France became the first country in Europe to ban all five pesticides that are responsible for the killing of the bees. Last year, the country took a radical step towards protecting the most important chain of our ecosystem – the dwindling bee population.
The move to ban the five, harmful neonicotinoids was approved by environmentalists and beekeepers but frowned upon by cereal and sugar beet farmers who warn that this action could leave them helpless and desperate in protecting their crops from other, harmful insects that could be a serious threat to their yearly production.
By voting to ban the use of the three dangerous neonicotinoids clothianidin, imidacloprid and thiamethoxam in crop fields, France went further than European Union. Alongside these three, the country also banned thiacloprid and acetamiprid. This means that from December 19th, 2018, the usage of these harmful chemicals is banned not only outdoors, but also in greenhouses too.
For those of you who have never heard of these terms before, neonicotinoids are a class of insecticide chemically related to nicotine. They are known as chemicals that are most widely used to treat flowering crops, fruit trees, beets, and vineyards. They have a similar structure like nicotine, and they attack the central nervous system of insects.
This makes neonicotinoids extremely toxic to insects. What’s even more alarming is that studies have shown that neonicotinoids scramble the bees’ memory, their homing skills and on top of it all, cut the bees’ sperm count.
Recent research has also shown that bees can easily get dangerously addicted to this insecticide, just like smokers get addicted to nicotine.

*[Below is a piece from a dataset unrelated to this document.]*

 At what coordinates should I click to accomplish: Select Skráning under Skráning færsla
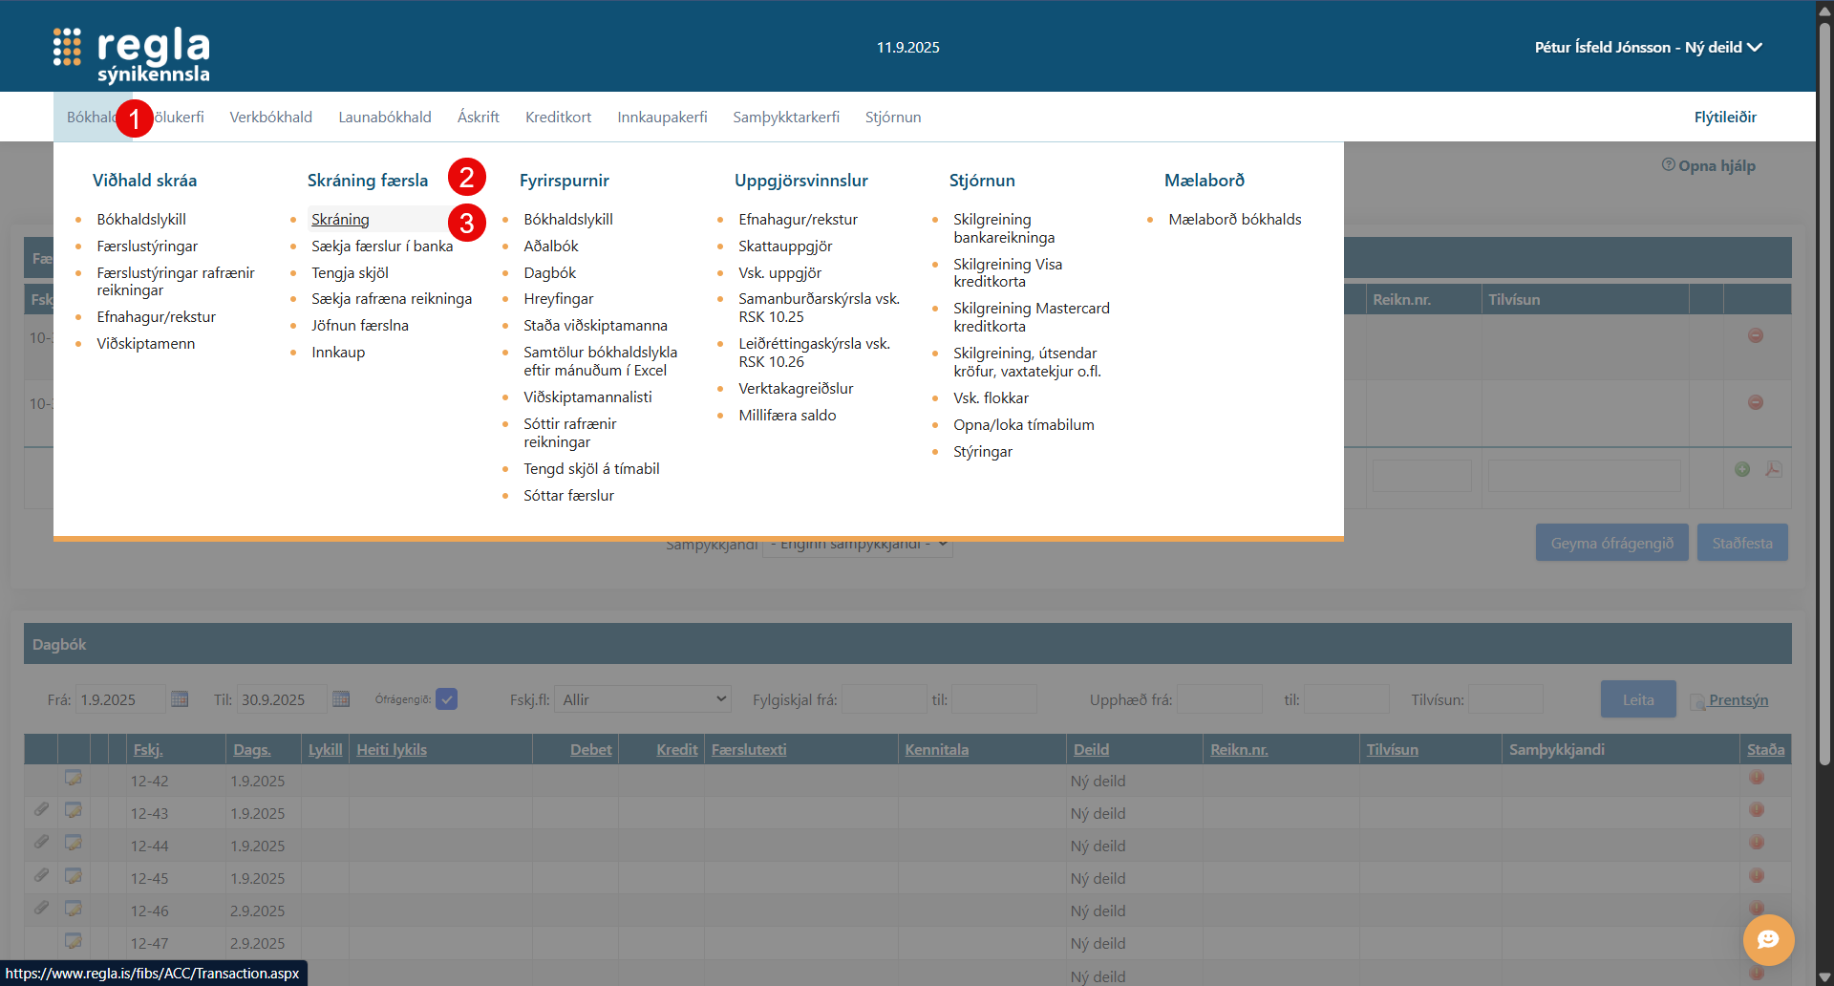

However, regardless of the fact of how beneficial this initiative is for the bees, many people, especially farmers haven’t been so enthusiastic about this whole project. Some of them faced a technical dead end and asked for exemptions in sectors where there aren’t any other appropriate alternatives. Some even protested against it because there was not enough evidence that these nicotinoids are directly responsible for the bee decline.
The ban “will exacerbate unfair competition with European and non-European producers” still allowed to use the pesticides, they warned.

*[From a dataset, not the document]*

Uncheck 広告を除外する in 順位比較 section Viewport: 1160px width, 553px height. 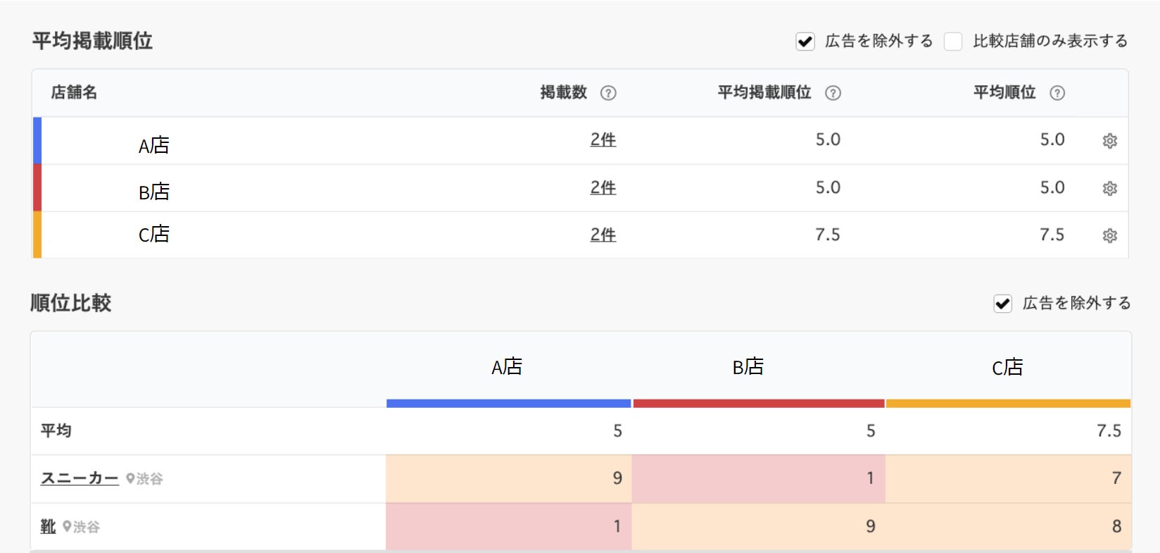1002,304
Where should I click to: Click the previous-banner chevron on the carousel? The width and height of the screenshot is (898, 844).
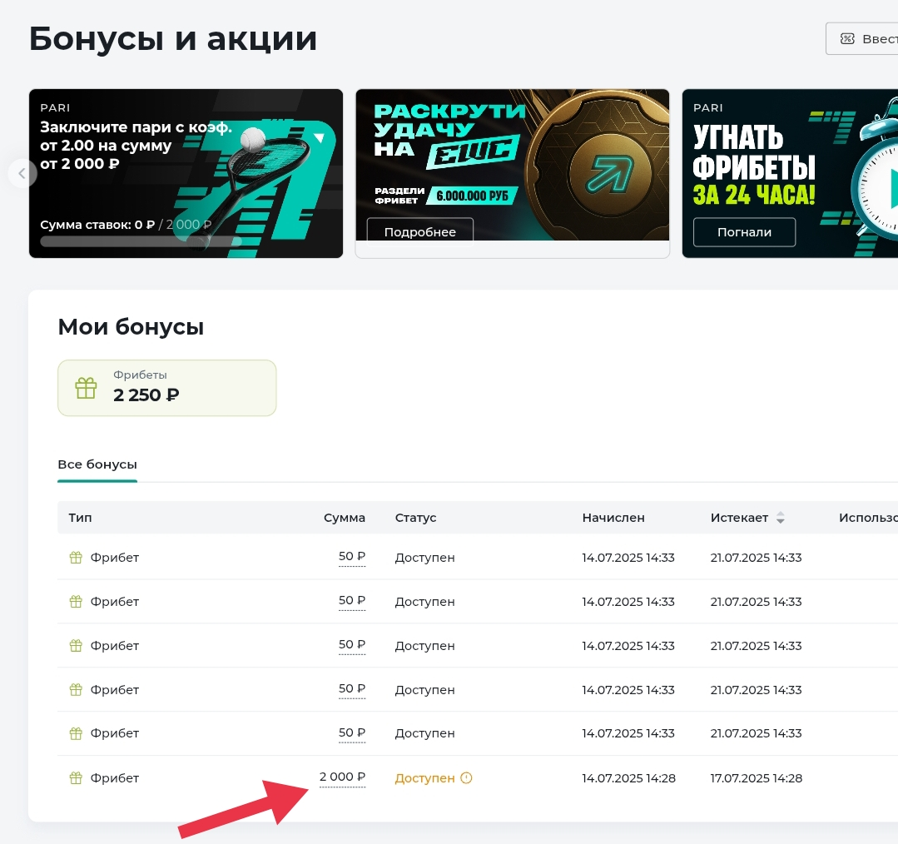22,173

On the other side, there are some who believe that the ban should go even further.
“There are pesticides all over the place,” Fabien Van Hoecke, a beekeeper in Saint-Aloué in Brittany, who lost 86 percent of his bees over the winter. While the ban was “a good thing, it won’t save us,” he told AFP, predicting that as soon as they are withdrawn, they will be “replaced by others”.
We can only hope that the upcoming French food safety bill will be adopted and will widen the ban to all the chemicals that act in the same way as neonicotinoids.
This planet is our home. If we don’t take good care of it, who will?